My will says that my executor can access my accounts which alleviates Apple from legal risk if they do grant access but I’m pretty sure they are not obligated to do so.
bobbiechen|2 months ago
I wrote about it here: https://digitalseams.com/blog/what-happens-to-your-online-ac...
jmsgwd|2 months ago
If someone passes away, their family members can use the Emergency Kit to gain access to and use all their credentials - including their passkeys.
(The Emergency Kit also allows you to recover your data in the event that you forget your master passphrase or lose all your devices.)
[1] https://support.1password.com/emergency-kit/
jesseendahl|2 months ago
Whatever process a vendor requires someone to go through in order to gain access to someone's account when they pass away remains the same whether the user previously used a password or a passkey to login.
Are you aware of any vendor that actually does have differing policies based on the account's login credential type? I'm not aware of any.
Macha|2 months ago
The only one who can lock me out of my relationship with e.g. HN is HN.
With passkeys:
Now I can be locked out by HN or by the passkey provider.

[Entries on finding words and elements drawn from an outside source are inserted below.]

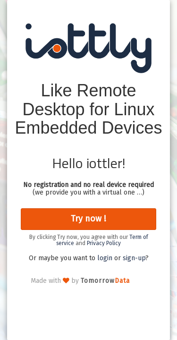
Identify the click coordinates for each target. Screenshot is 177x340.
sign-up (134, 258)
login (104, 258)
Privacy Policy (104, 243)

Sure I could use a local passkey provider, but the protocol provides a way for the site to enforce a whitelist of passkey providers, so it's not clear that would be an option. Particularly for businesses like banks which tend to adopt an approach of "if a security restriction is possible, it should be applied". Or even just the typical tech PM perspective of "we want to include logos for the log in with X, and I think more than 5 logos is ugly so let's just whitelist Lastpass, 1password, Google, Microsoft and apple and be done with it"
spencerflem|2 months ago
If I want to move a passkey out of my Apple keychain, last I heard the answer is to just make a new passkey. The important part of the secret is 100% under their control. It makes me very squeamish
BizarroLand|2 months ago
I don't want a passkey on my logins but there is no way to disable this prompt on the 3 websites that constantly annoy me for them.
Drives me batty. The company I work for is already paying you for the service I'm using. We use SSO for EVERYTHING, I've already 2FA Authenticated the login, and even if I set up a passkey I will still have to 2FA the login.
I don't use these sites in any personal capacity, and I would never use a site that harasses me in any way if I was not absolutely required to in order to earn a paycheck.
You're not going to get any money out of me, why are you torturing me?